いずれにしても、実は私がディスカバリーでよく見ているのはそれらの話題番組ではなく、実はゲーム・ショウの「キャッシュ・キャブ」だったりする。


「キャッシュ・キャブ」は2005年から始まっているクイズ・ショウで、ニューヨーク、マンハッタンでヴァン・タイプのイエロー・キャブを停めると、それはクイズを出題するキャブだったというものだ。客は目的地に着くまでドライヴァー兼ホストのベン・ベイリーから、連続でトリヴィアのクイズを出題される。最初は正答すると50ドル獲得し、出題が進むに連れ、だんだん獲得賞金が上がっていく。目的地に着くまで正答し続ければ、それまで獲得した賞金を全額もらえる。これまで見た限りでは、最大で1,000ドルくらい獲得した者もいた。しかしそれまでに3問間違えると、その場で降ろされ、キャブは去っていく。


もちろんその時に乗り込んだ客全員に対して出題されるから、客は一人の時もあるし、最大定員の6人いる場合もある。多ければ多いほど正解は得やすくなるだろう。もし間違えずに目的にたどり着いた場合、これまで獲得した賞金を倍額にして最後のクイズに挑戦させたりする。


他愛もないごくシンプルなクイズ・ショウだが、これが結構癖になる。客は目的地に行くまでクイズを出され続けるわけだから、目的地までの距離が長ければ長いほど出題数も多くなる。掛け金は上がっていくが、問題の難度も上がっていくので、間違えて降ろされる確率も高くなる。運が悪いと、降ろされた場所はほとんど次のキャブが拾えない所だったりする。諦めて歩いて行ったり、近くのサブウェイ・ステーションを探して歩き去ったりする。


客がキャブに乗り込んだ時に、どこから乗ってどこまで行くという地図が表示され、途中のマンハッタンの街の眺め等も随時挿入されるため、私の場合、その移動も空想しながら見る楽しみもある。
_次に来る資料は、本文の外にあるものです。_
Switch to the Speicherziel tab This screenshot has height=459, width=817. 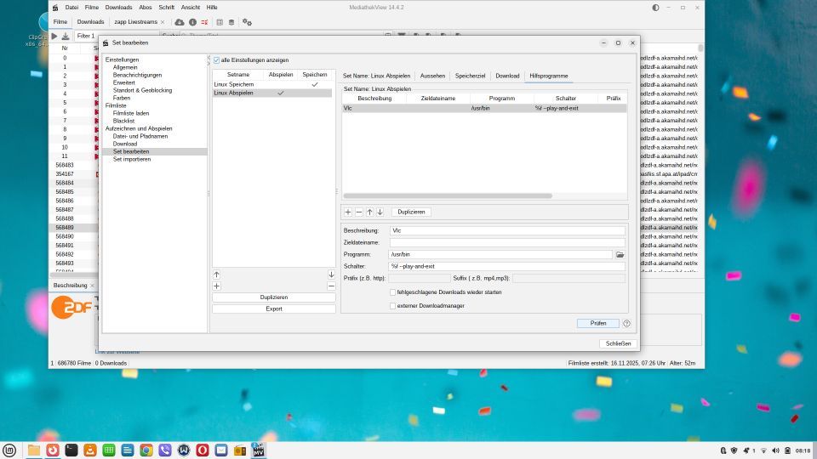click(470, 76)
見覚えのある道や街並みが現れると、ここからならあと何分くらいで目的地だ、うまく行けばあと3問くらい答えられるはず、なんて考えながら、感情移入して見てしまうのだが、そういってもこのクイズ、実は簡単ではない。


トリヴィアだからどんな問題が出るかはわからないが、見ている限りではアメリカ史や時事問題からの出題が多い。アメリカ人にとっては常識の範囲内かもしれないが、ネイティヴでないと知らなそうな問題も多々ある。時々、アメリカ人は歴代大統領の名と任期を全員覚えているのかと思ったりもする。レヴェルで言うと、「フー・ウォンツ・トゥ・ビー・ア・ミリオネア? (Who Wants to Be a Millionaire?)」の、1万ドルくらいのレヴェルの難しさ、といった感じだろうか。


私は現在、ニューヨークではなくて川向こうのニュージャージーに住んでいるのだが、一度クルマを運転して家に帰る時に、途中のホボケンという街でキャッシュ・キャブらしきクルマに遭遇したことがある。クルマの内部の天井が碁盤目状にきらきら点滅するという派手なことをしていたからまず間違いないと思う。わざわざマンハッタンからトンネルをくぐってここまで来たのかと思ったが、目撃したところが、現在TLCの一番人気番組である「ケーキ・ボス (Cake Boss)」の舞台であるカーロス・ベイカリー (Carlo’s Bakery) のすぐそばだったので、そこが目的地だったのだろうと思う。このくらいまでならマンハッタンからキャブで行こうと思っても不思議はないし、TLCとディスカバリーは姉妹チャンネルだ。両番組の宣伝にもなる。


このように「キャッシュ・キャブ」は、特に評判になっているという話は聞かないが、それでもキャンセルされずにまだ続いているところを見ると、そこそこの人気はあるんだろうなと思っていた。そしたら昨年、日中のソープ・オペラ等が対象だからまず普段は注意を払うことのないデイタイム・エミー賞をチェックしていて、この「キャッシュ・キャブ」が3年連続でゲーム・ショウ部門を受賞していたことを発見して驚いた。なんだ、既にもう評価されていたのか。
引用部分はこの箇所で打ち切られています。